Survivor has attracted a dedicated online community of fans eager to debrief after each episode, discuss gameplay and strategies, and even develop schema to predict the likely winner. Using what’s called ‘edgic’ (a portmanteau of ‘editing’ and ‘logic’), fans assess each player’s odds of winning coming out of each episode by identifying recurring character arcs and portrayals. Fans use three measures to study this: rating (out of five types, including whether they came across as being over the top or having a complex personality), tone (e.g., extremely positive, mixed), and visibility (i.e., the amount of screentime). However, while clever in theory, these sorts of predictions tend to be somewhat inconsistent, especially in predicting the winner.
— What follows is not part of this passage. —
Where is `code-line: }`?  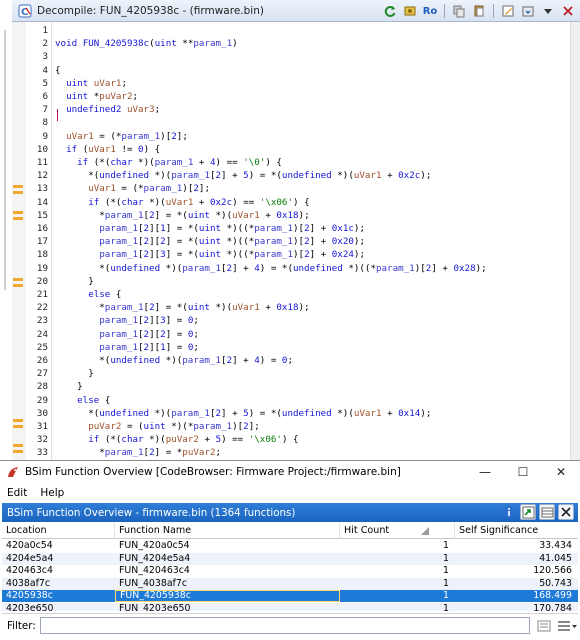 code-line: } is located at coordinates (74, 282).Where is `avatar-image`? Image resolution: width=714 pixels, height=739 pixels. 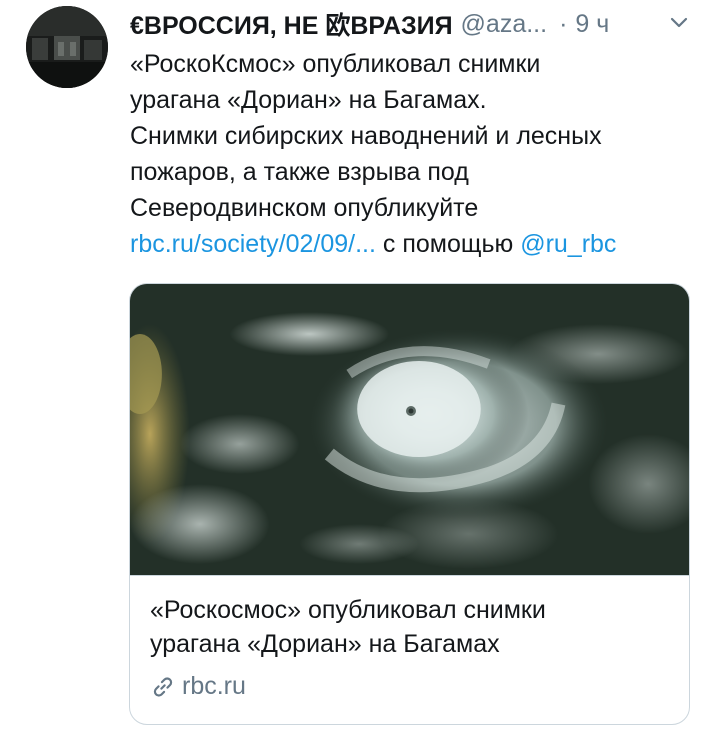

Of course, one issue with this method is that the predictors are based on fans’ perceptions distilled into crude categories, which they then use to make an inference about show outcomes. Additionally, other factors like gender and race may impact both how contestants are portrayed and their odds of advancing in the game, which makes the inclusion of demographic data about players especially valuable. Inspired by this tradition, I trained a supervised binary logistic classifier in Python to predict whether a player made the merge (i.e., made it at least halfway into the game). Ultimately, the model seeks to combine some of the objective components of edgic such as player visibility with other measurable characteristics of contestants. I detail this process in the following sections.

Features

For this analysis, I compiled a season/person-level data set based on Dan Oehm’s survivoR GitHub repository, which contains information on gender, age, the number of confessionals per episode, and advantages won in the game. The repository contains multiple files at the person-, season-, and episode- levels. To avoid post-merge data contaminating the training data, I calculated the average number of confessionals and advantages won in pre-merge episodes. Typically, players get between two and five confessionals per episode, with some getting as many as eleven. I also included data on the version of the show (there are adaptations in Australia, New Zealand, and South Africa), as these are edited by different production teams.
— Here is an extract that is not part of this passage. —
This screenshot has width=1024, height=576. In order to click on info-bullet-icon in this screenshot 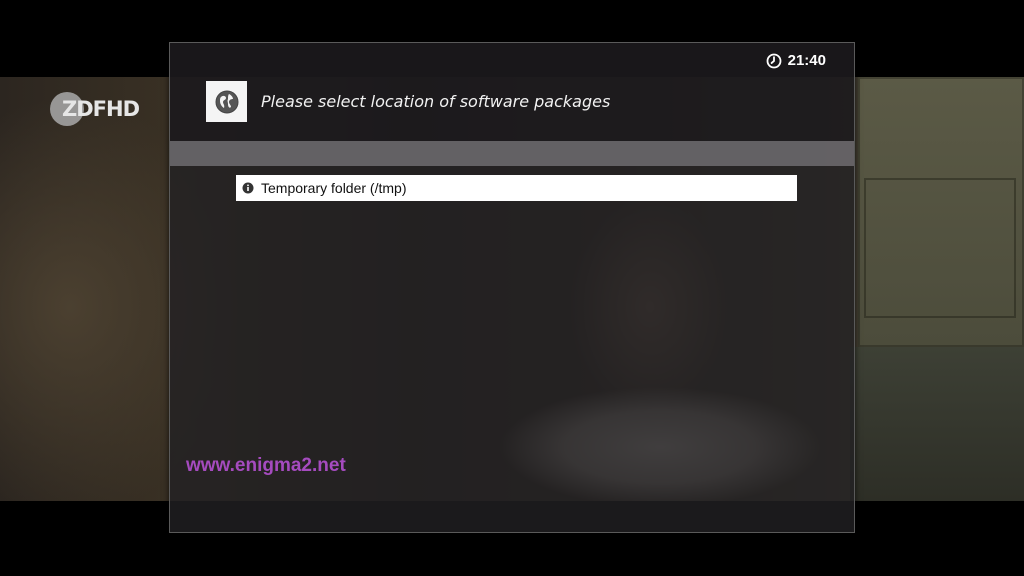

The final data set contains 1,159 observations across 60 Survivor seasons, with some players appearing multiple times if they competed in multiple seasons. Among these, 652 players (about 56 percent) made the merge.

Model and Results

Using Python’s scikit-learn library, I trained a logistic regression classifier tuned with lasso, ridge, and elastic net regularization penalties and five-fold cross validation to predict the likelihood a player would make the merge based on the features described above. The model did not do well at all out of sample, with an accuracy worse than even a coin flip, suggesting that these crude measures tell us little about game outcomes. As seen in the confusion matrix below, the model correctly predicted that a player wouldn’t make the merge 38 percent of the time (early boot); it correctly predicted that the player would make the merge just over half the time.

Takeaways

While the model did poorly, there are many other features that could improve it, such as the number of times a contestant was mentioned by other players, alliances and connections, how many challenges their tribe won, tribe composition, the duration of confessionals, and other key demographic data like race. These models also flatten the data to one player per season, rather than per episode. Accordingly, it doesn’t take into consideration the sequential nature of the game, wherein contestants’ odds of winning are changing after each episode. It’s still possible that the fans are actually onto something with edgic because I don’t include qualitative data about contestants’ portrayal and story arc.